§ **Dataset entries**:
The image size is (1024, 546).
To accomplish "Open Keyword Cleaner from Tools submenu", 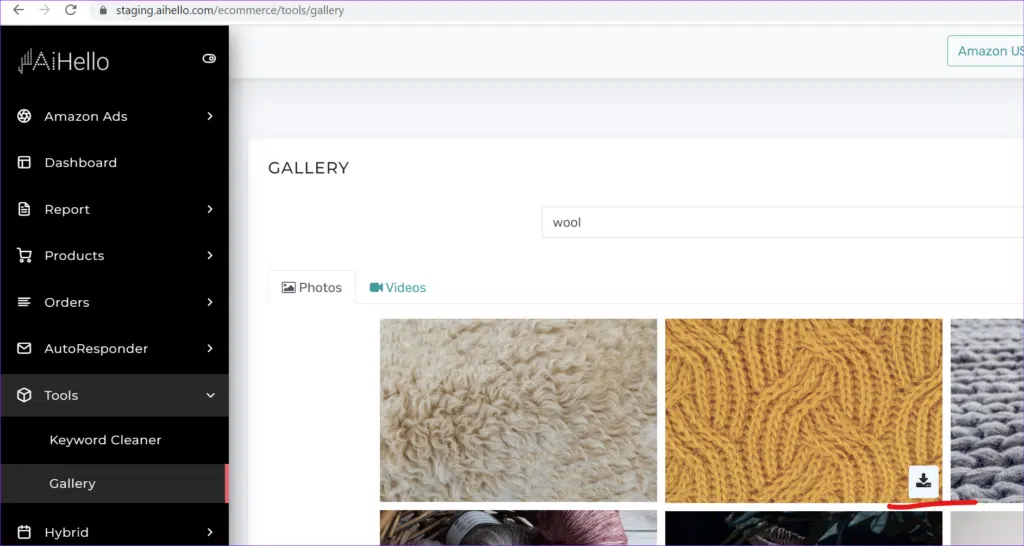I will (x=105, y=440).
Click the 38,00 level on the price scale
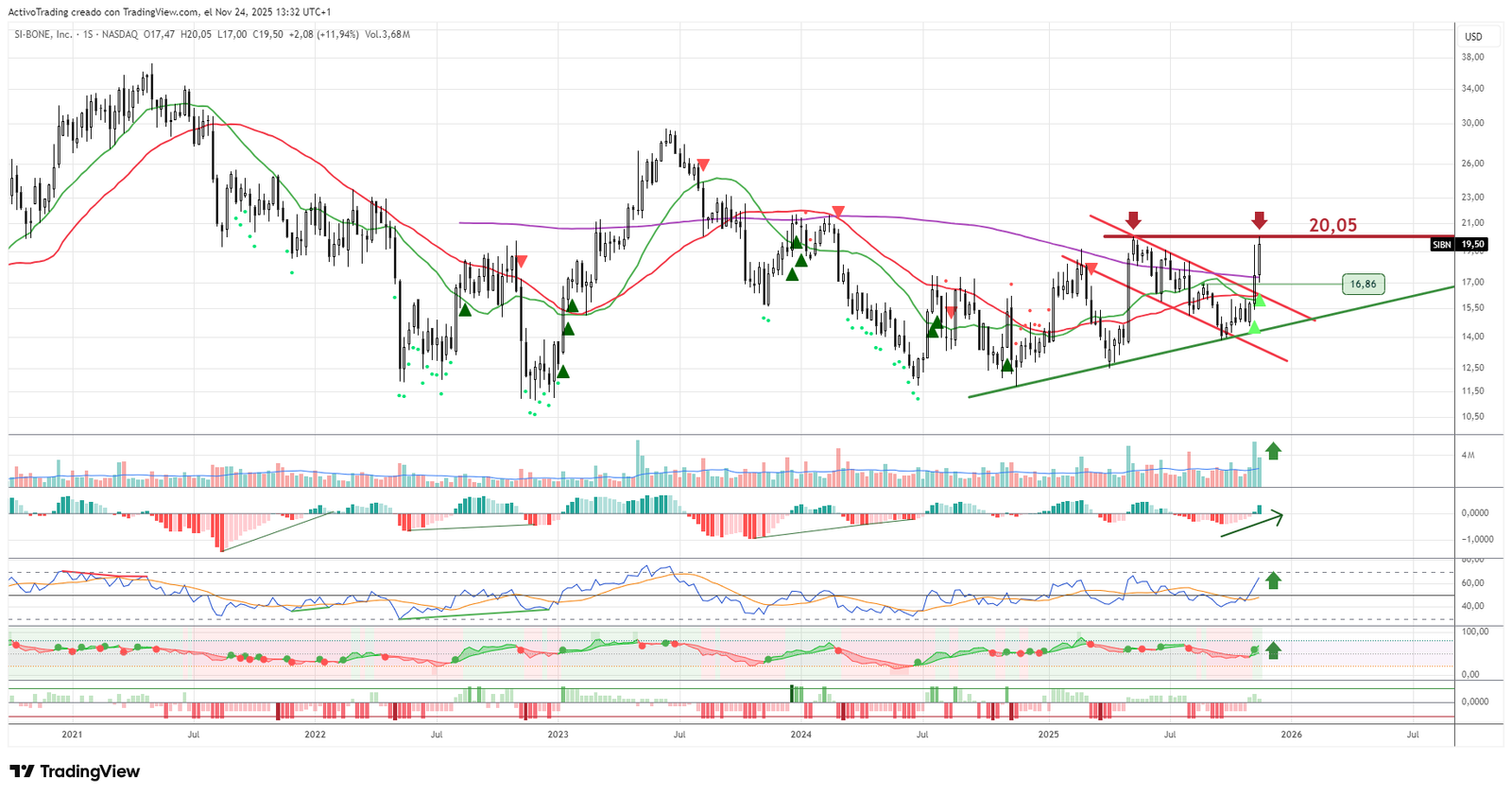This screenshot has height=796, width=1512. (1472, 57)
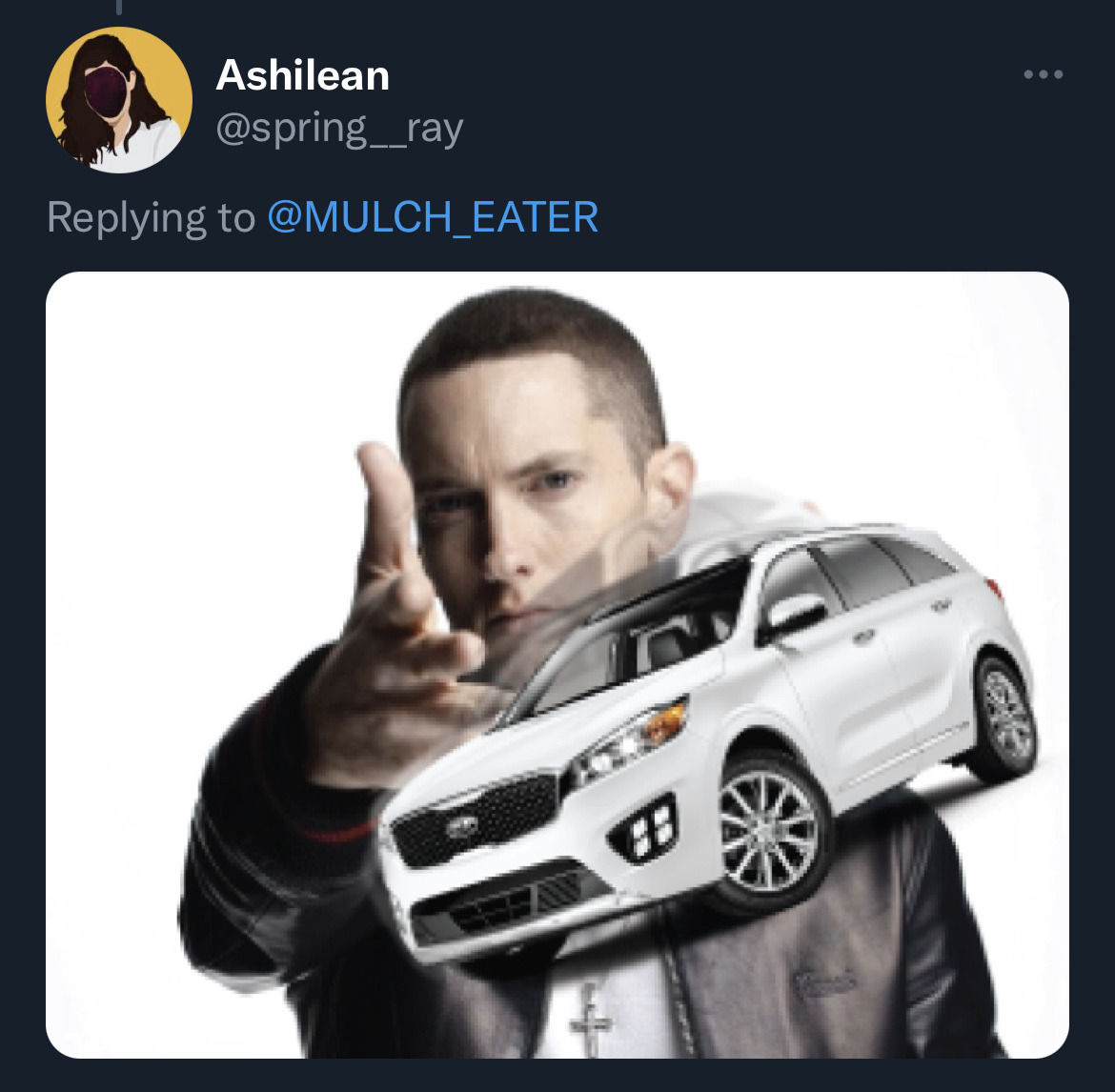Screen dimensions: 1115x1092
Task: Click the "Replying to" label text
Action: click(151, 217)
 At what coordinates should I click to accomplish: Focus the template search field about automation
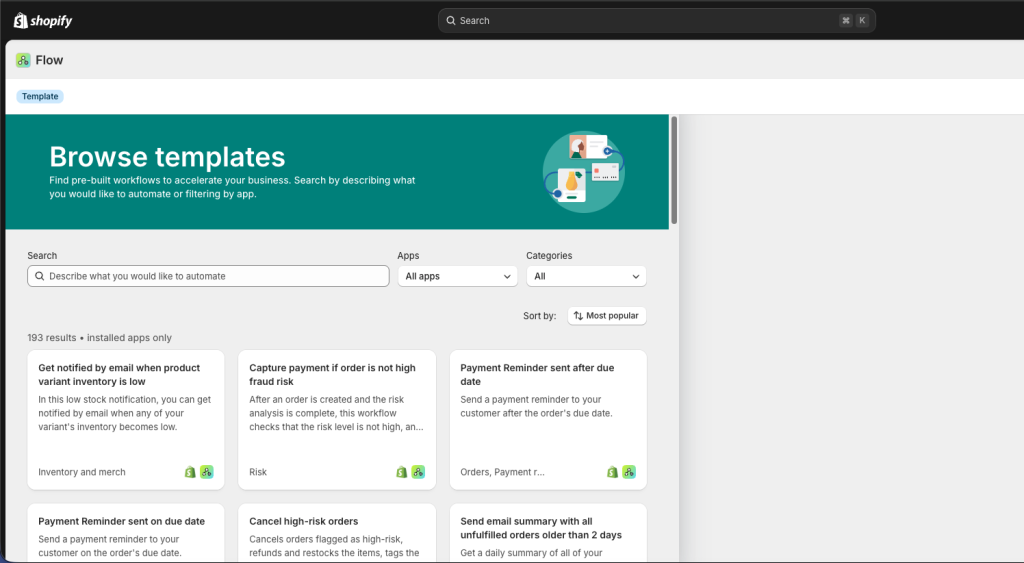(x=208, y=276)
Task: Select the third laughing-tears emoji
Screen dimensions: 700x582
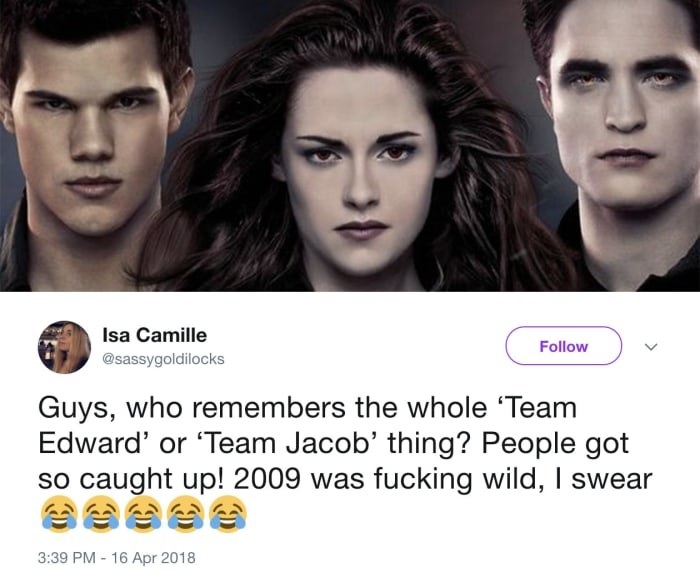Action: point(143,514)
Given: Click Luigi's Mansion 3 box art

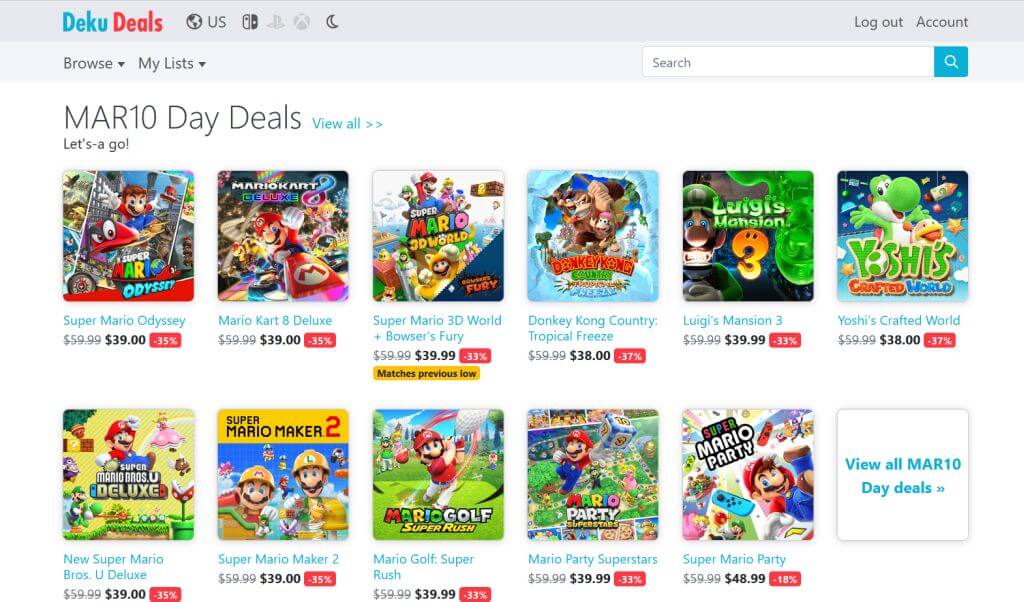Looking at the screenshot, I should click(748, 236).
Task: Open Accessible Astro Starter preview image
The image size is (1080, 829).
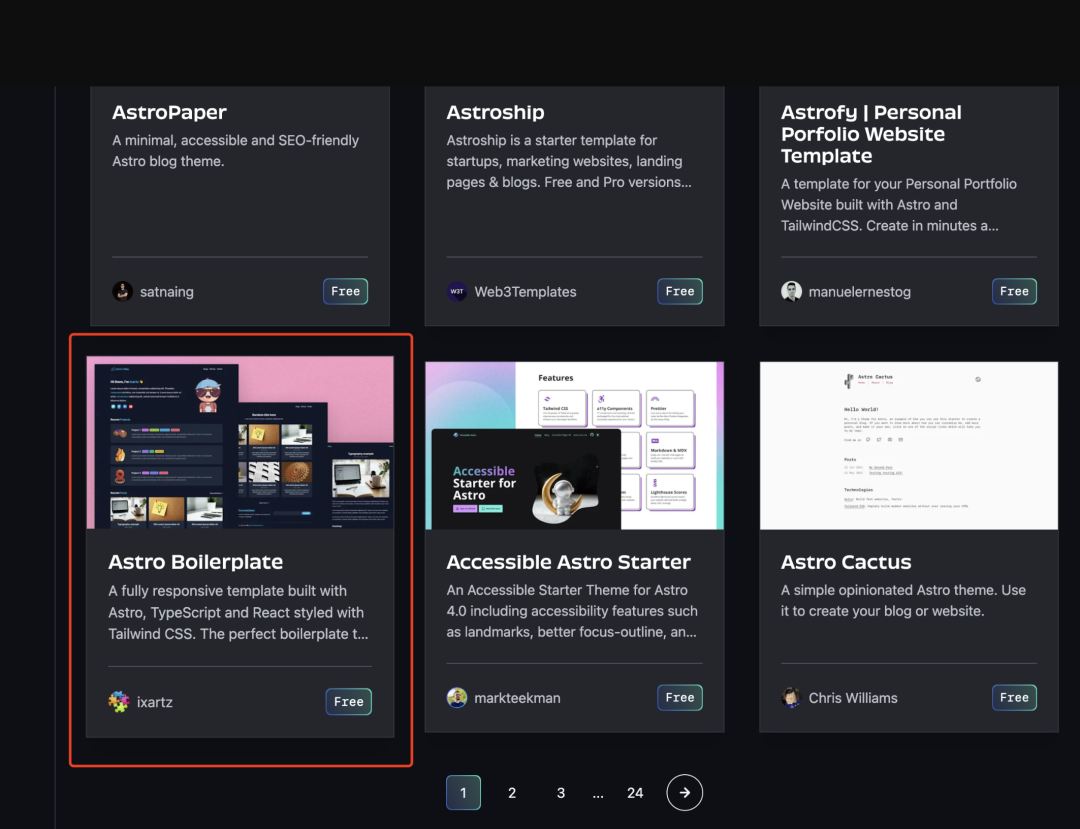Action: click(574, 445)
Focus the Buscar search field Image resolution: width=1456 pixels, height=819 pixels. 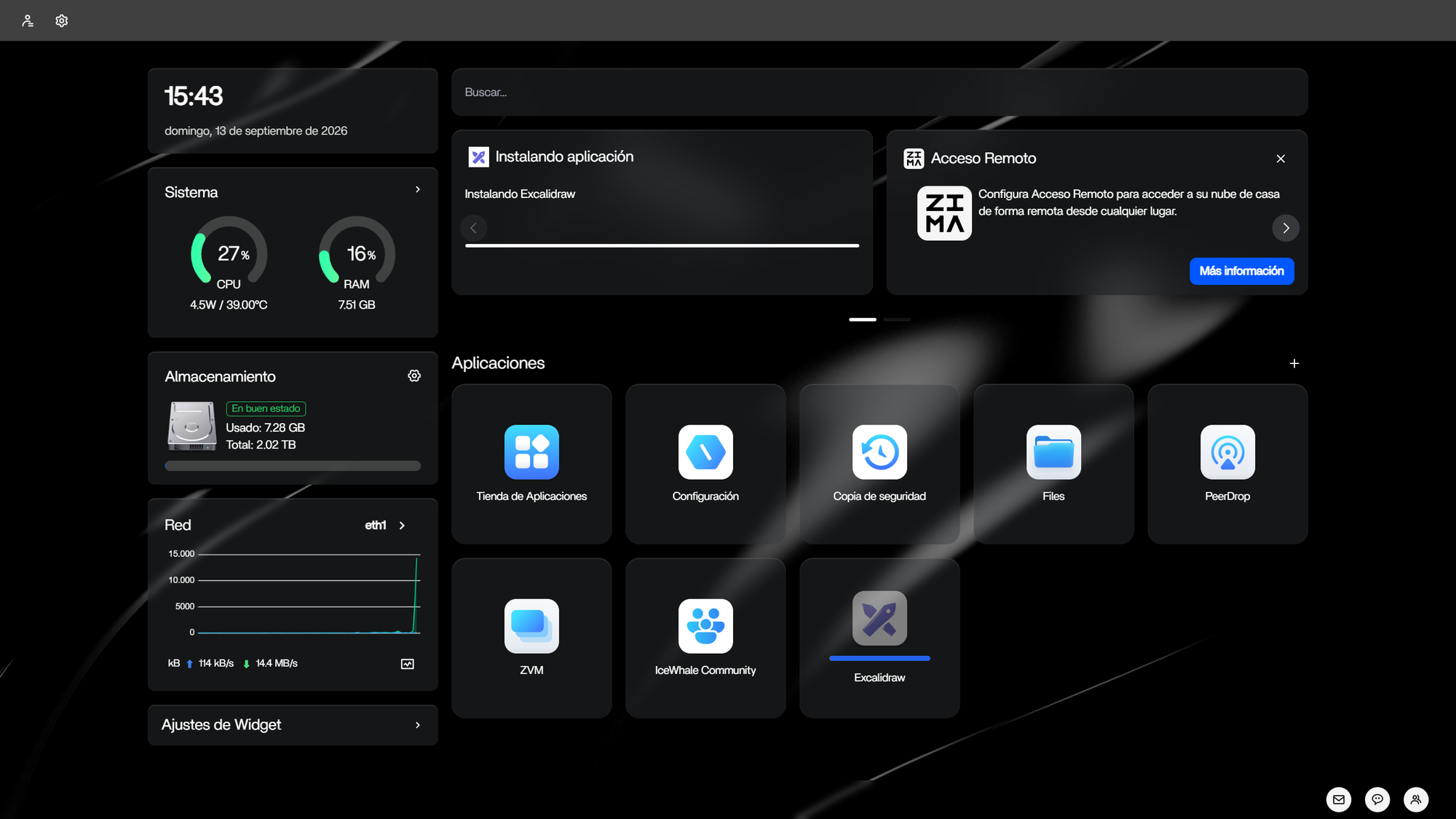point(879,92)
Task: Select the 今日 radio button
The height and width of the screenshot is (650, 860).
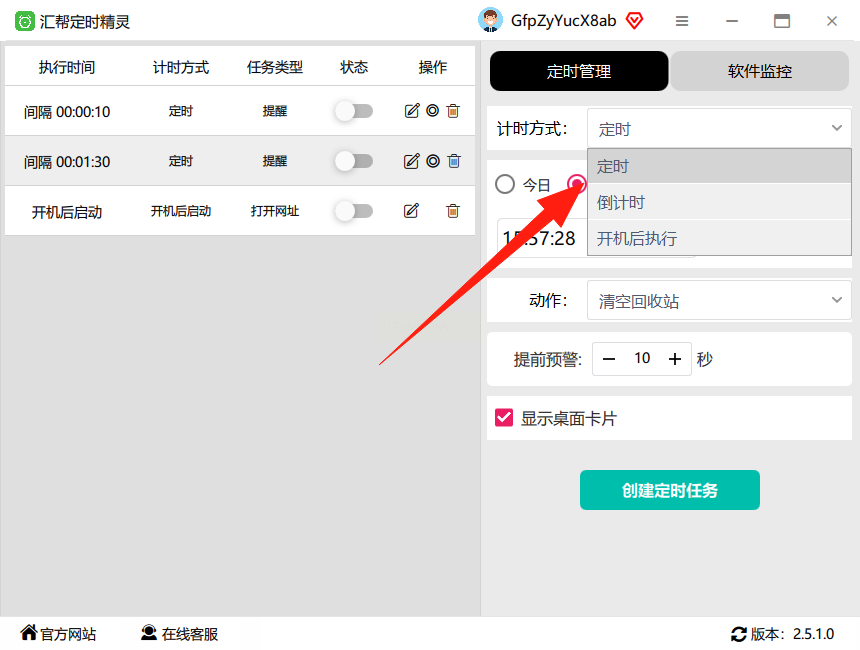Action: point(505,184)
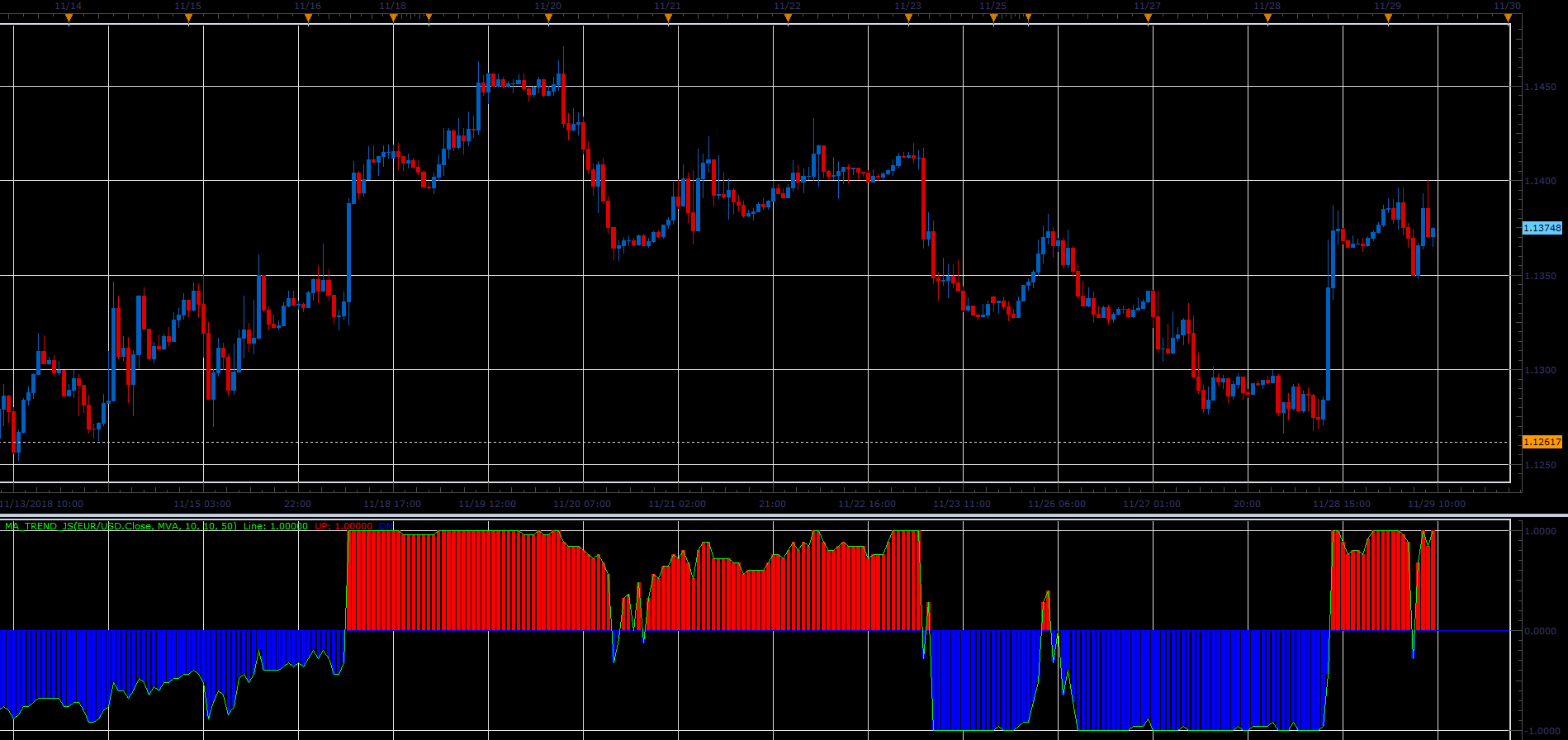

§ **Exercise prompt**: Scan the entries above for the word "Select". Report the lines that hold it.

§ **Written reply**:
Task: Select the third laughing-tears emoji
Task: Select the 今日 radio button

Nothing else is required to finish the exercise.